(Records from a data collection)
........

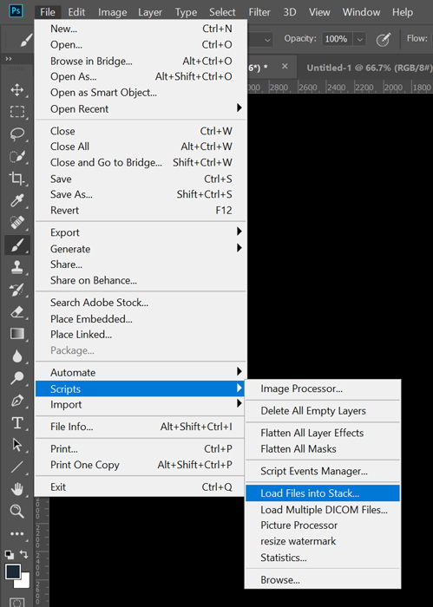This screenshot has width=433, height=607.
Task: Select the Crop tool
Action: pyautogui.click(x=16, y=178)
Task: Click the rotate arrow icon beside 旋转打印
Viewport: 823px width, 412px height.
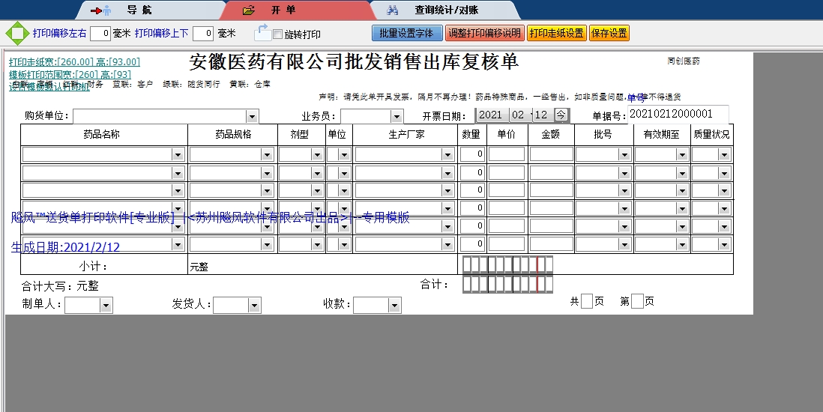Action: coord(262,32)
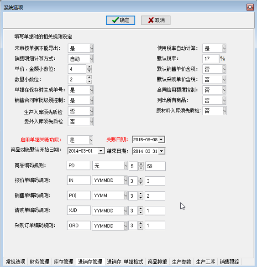
Task: Increase 单价、金额小数位 with up arrow
Action: [x=89, y=67]
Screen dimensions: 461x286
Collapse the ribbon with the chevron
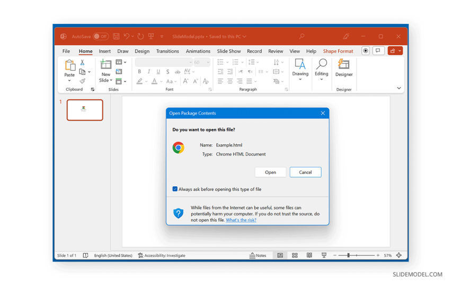click(399, 88)
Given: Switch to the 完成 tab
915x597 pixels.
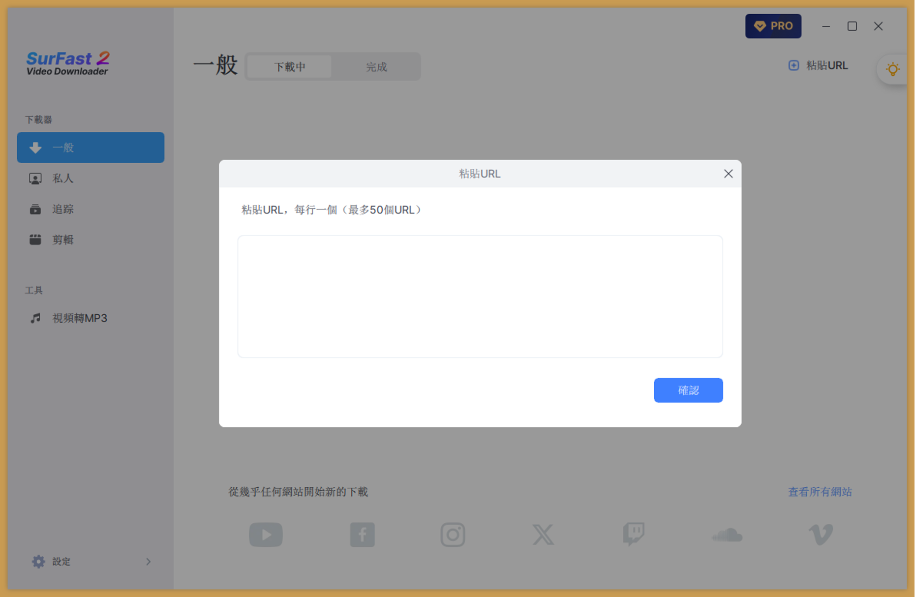Looking at the screenshot, I should click(x=376, y=67).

........

**PROBLEM STATEMENT:** Each line from the one containing "Task: Click the rotate arrow icon beside 旋转打印" through the last line above should be retyped exactly, and no other line. Any picture is to be left out.

**RESULT OF THE EXERCISE:**
Task: Click the rotate arrow icon beside 旋转打印
Viewport: 823px width, 412px height.
Action: coord(262,32)
Task: Increase 单价、金额小数位 with up arrow
Action: [x=89, y=67]
Screen dimensions: 461x286
Collapse the ribbon with the chevron
click(399, 88)
Given: Switch to the 完成 tab
915x597 pixels.
Looking at the screenshot, I should click(x=376, y=67).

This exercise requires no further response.